Catherine is reading a book with zig-zag gauffering, a single metal clasp, and a large gold and pearl ornament at the top of the spine (maybe a much blingier version of the feature on Margaret’s book?) which also anchors a thin bookmark with a gold tassel at the bottom. Barbara’s book has nested arch shapes in the gauffering, a large gold clasp, and appears to have a gold-stamped cover, providing an extra touch of richness– bindings were most often blind-stamped, tooled with no ink or foil.
I didn’t know it at the time, but the first manuscript I transcribed and translated from was a heckin’ chonker of a two-volume gauffered set. I don’t have any photos with other objects for reference, but the cover measurement on these is 402 mm x 276 mm, nearly 16 x 11 inches.

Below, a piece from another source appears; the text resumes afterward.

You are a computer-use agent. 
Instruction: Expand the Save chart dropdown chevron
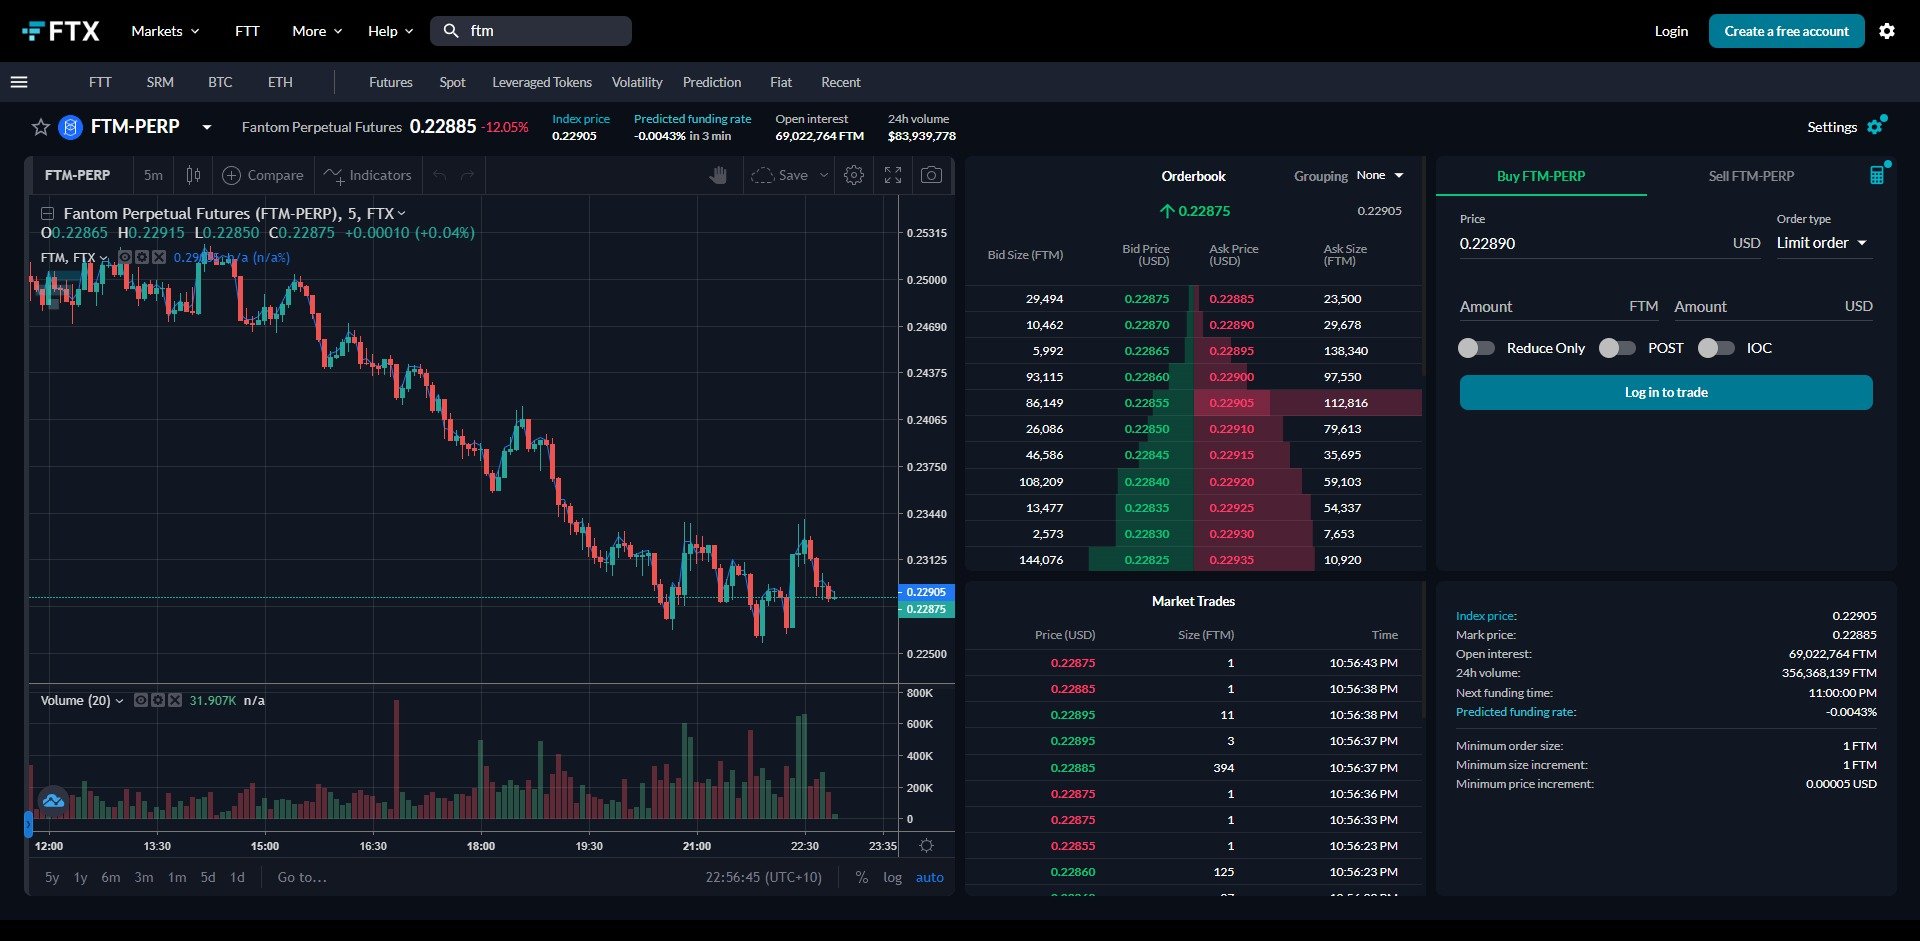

This is Paulus Hector Mair’s Opus Amplissimum de Arte Athletica, the copy that is held in Vienna. It’s on paper, not parchment, so it doesn’t need clasps, though the paper has picked up a bit of a warp. It’s interesting that the edge decorations use different designs– maybe the pattern-rollers were very width specific? If you look at the corners, you can see a little wear, especially on the second volume (the thicker one), but all in all, the fancy decoration is in great shape for being well over 400 years old.

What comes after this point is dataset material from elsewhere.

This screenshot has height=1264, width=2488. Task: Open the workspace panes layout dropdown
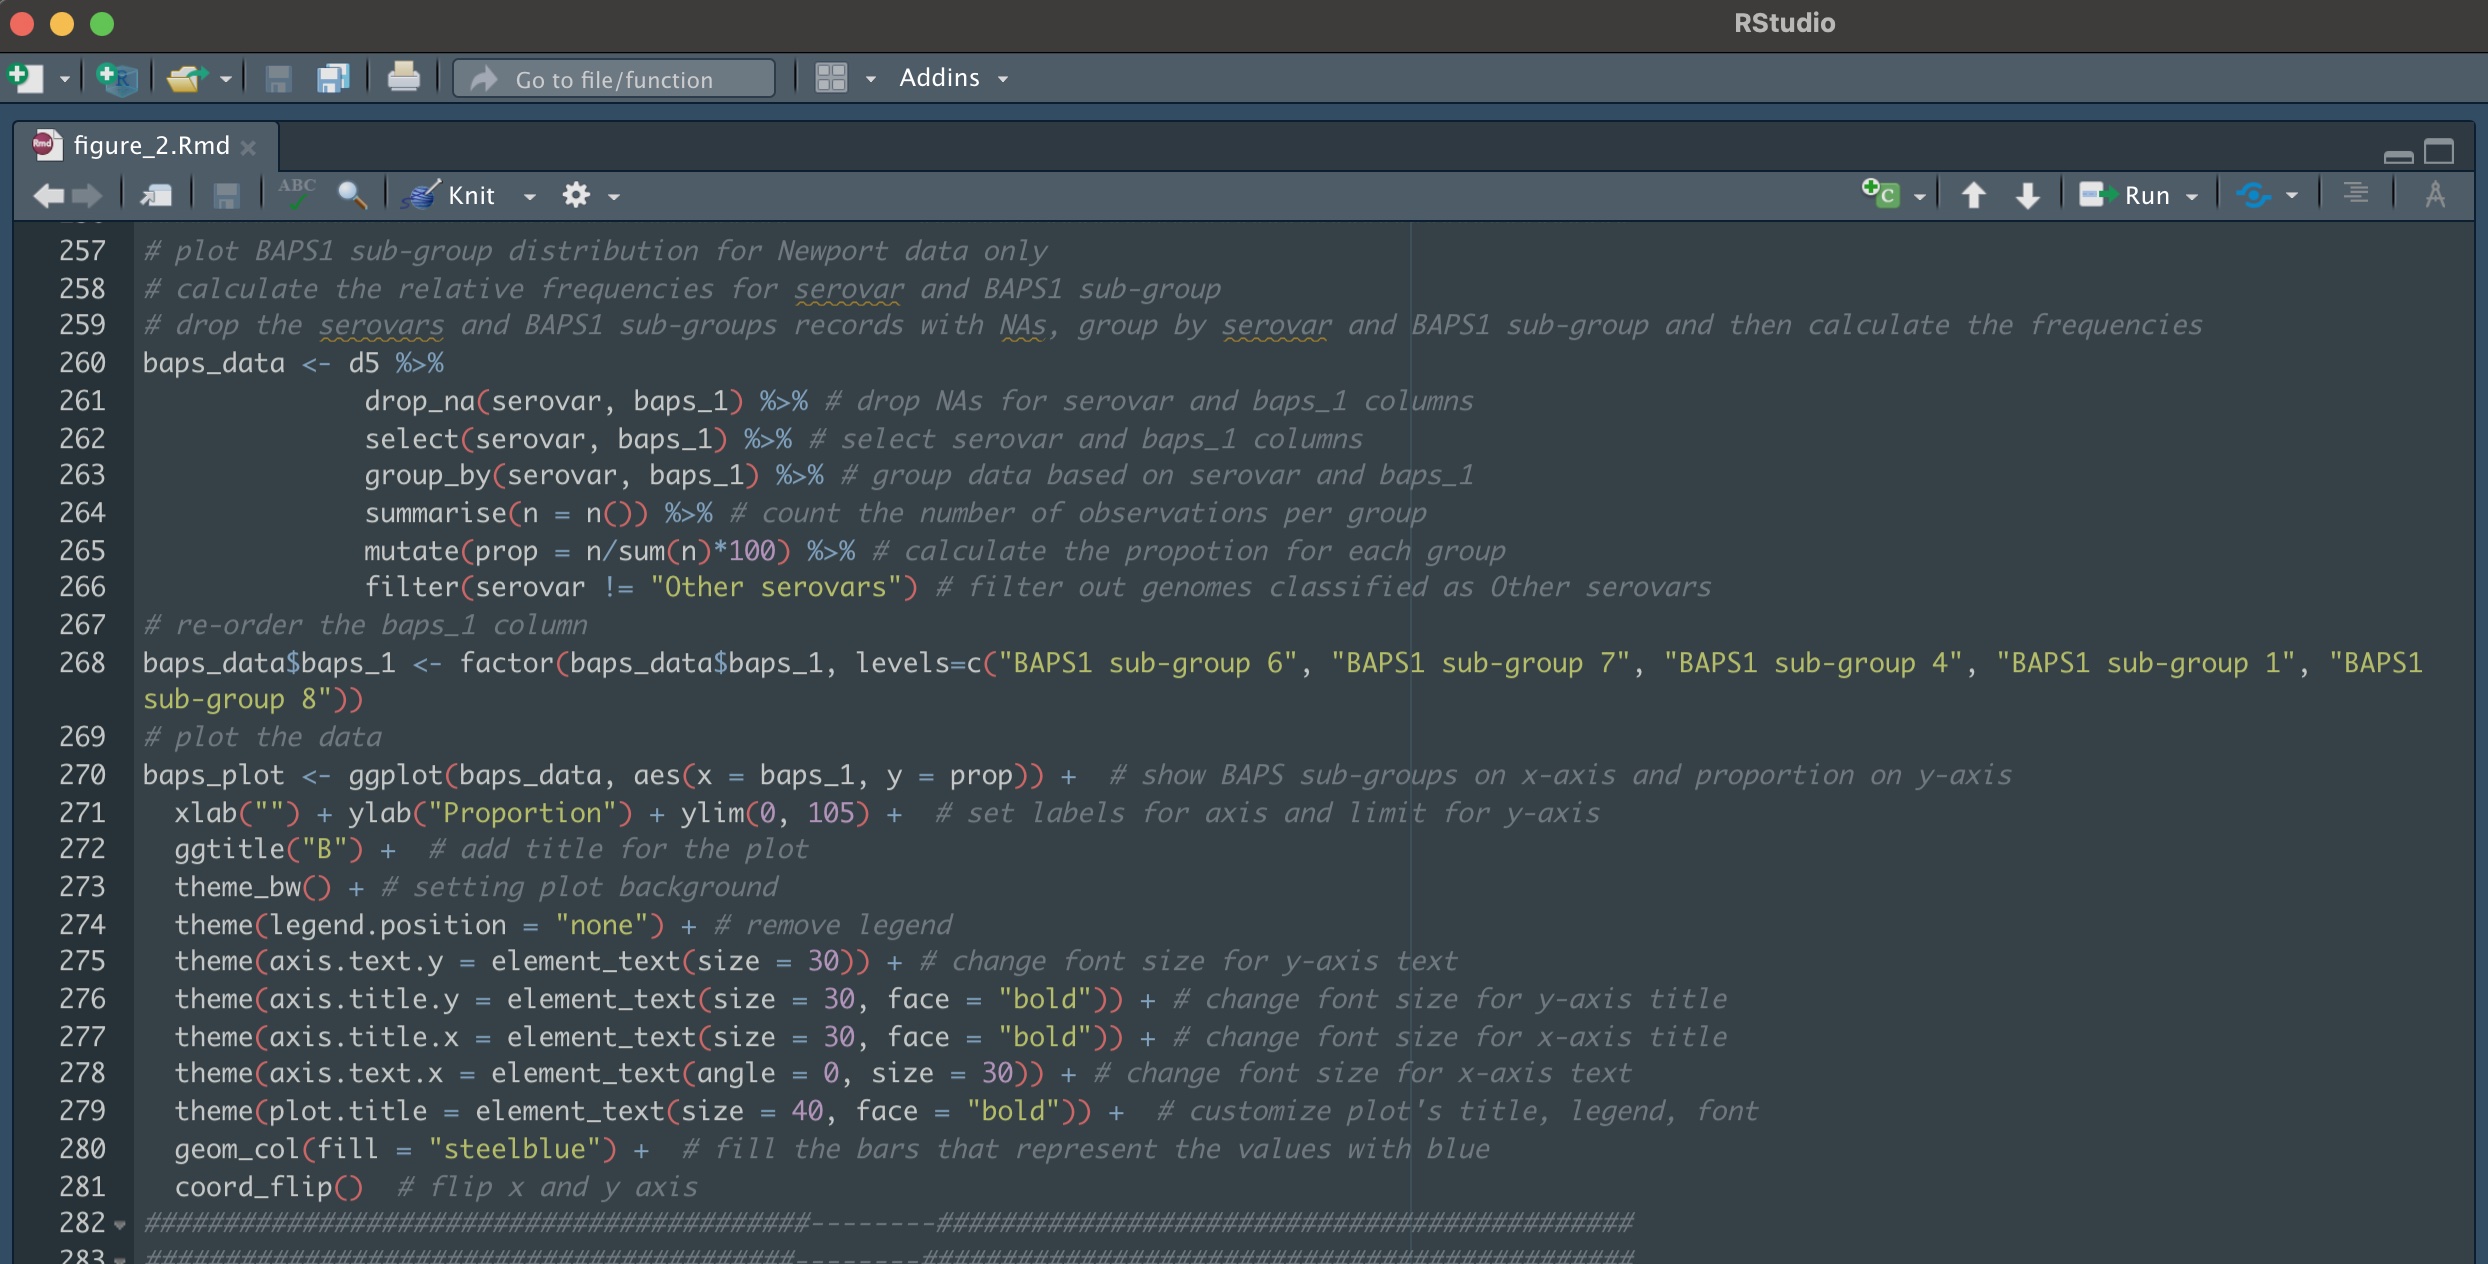[871, 78]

The heckin’ chonker size is important, although it’s hard to keep in mind when I’m reading the book as high-res scans. There are a lot of things we don’t know about combat manuscripts, but how they were used (or intended to be used) is a really big one. The size and shape of books can be a hint, either because they match a specific size with a known use, or because their size or shape renders some uses impossible. Look at the books in these paintings, and their sizes, and how people are interacting with them. Then imagine going to sword class with a book like Saint Margaret’s. In a very literal way, where does a book like that fit in class? How would you use Mair’s two-volume set?
I’ve strayed a long way from my plan to show you some pictures of gauffered books, though I guess that won’t surprise you much if you’ve been following my writing. Loosely controlled straying is how I get from “What did medieval people do?” to “How did they do it?” to “Why did they do it that way?” The answers are rarely what I expect– when I find answers– but that’s how I know I’m on the right track. If my expectations aren’t being challenged, am I even learning anything?
I don’t tend to write about the kind of profound stuff that might rock your world, but I hope going on these rambles with me shakes up your expectations occasionally!